Celebrity
About the project
Status: archive
Project team: Mark Algee-Hewitt, Erik Fredner, Charlotte Lindemann, J.D. Porter;
Start date: May 1, 2019
End date: Jul 29, 2021
Last updated: Jul 29, 2021
Presentation on the Celebrity collaboration with the Smithsonian Museum of American History
May 18, 2020
Presentations on “Star Texts” and “Celebrity”
May 22, 2019
This project, a partnership between the Stanford Literary Lab and the Smithsonian’s National Museum of American History, sought to explore the intersections of fame, identity, and materiality over the past 250 years of American culture. We applied text mining-based methods of the Digital Humanities— including Named Entity Recognition, Natural Language Processing, and supervised modeling— to a massive digitized corpus of American newspapers and periodicals that comprise the literary history of celebrity.
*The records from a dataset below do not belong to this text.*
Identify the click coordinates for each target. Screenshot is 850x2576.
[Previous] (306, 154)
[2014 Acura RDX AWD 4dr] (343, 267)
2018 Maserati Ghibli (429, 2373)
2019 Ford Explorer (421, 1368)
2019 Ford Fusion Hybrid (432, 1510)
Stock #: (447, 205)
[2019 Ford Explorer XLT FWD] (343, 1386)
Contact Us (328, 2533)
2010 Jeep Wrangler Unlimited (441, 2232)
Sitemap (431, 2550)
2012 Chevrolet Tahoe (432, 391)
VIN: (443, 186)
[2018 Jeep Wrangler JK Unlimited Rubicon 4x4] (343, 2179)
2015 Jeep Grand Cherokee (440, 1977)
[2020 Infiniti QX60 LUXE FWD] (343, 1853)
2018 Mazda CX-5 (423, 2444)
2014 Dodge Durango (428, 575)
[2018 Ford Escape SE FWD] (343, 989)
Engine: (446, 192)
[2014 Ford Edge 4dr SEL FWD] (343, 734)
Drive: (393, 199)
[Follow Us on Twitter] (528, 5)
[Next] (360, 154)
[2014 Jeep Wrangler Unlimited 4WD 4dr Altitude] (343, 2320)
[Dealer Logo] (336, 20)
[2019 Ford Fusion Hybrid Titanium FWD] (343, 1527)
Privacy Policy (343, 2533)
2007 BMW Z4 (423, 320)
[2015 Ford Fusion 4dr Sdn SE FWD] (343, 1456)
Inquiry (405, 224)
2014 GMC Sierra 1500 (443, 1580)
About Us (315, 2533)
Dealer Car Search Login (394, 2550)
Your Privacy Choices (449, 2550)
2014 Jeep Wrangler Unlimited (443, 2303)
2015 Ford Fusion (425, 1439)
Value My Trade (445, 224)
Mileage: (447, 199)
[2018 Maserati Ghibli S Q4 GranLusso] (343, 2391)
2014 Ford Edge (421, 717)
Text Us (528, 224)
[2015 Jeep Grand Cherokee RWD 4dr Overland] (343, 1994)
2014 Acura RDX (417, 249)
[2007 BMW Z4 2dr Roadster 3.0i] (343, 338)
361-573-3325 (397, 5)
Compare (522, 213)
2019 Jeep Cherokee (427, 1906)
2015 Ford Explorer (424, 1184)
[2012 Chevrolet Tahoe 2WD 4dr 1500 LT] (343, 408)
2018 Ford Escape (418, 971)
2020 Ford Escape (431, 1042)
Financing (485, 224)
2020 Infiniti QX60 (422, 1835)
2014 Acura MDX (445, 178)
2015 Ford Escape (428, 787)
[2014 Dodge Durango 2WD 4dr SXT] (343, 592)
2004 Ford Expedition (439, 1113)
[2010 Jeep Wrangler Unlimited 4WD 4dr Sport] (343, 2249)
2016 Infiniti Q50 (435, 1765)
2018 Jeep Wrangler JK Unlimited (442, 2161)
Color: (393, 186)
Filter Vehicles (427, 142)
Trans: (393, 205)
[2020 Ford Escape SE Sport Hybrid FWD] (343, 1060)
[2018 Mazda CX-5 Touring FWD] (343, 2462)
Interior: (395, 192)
This collaboration with the Smithsonian aimed to be the most comprehensive study of American cultural celebrity to date, in terms of both archival materials and historical scope: the work reveals a new, multiple history of fame in America by focusing on the changing ways that fame was embodied on different geographic scales (nationally, regionally, and locally), within different communities (political communities, underrepresented racial or ethnic communities, or language communities), and across time (1740-present).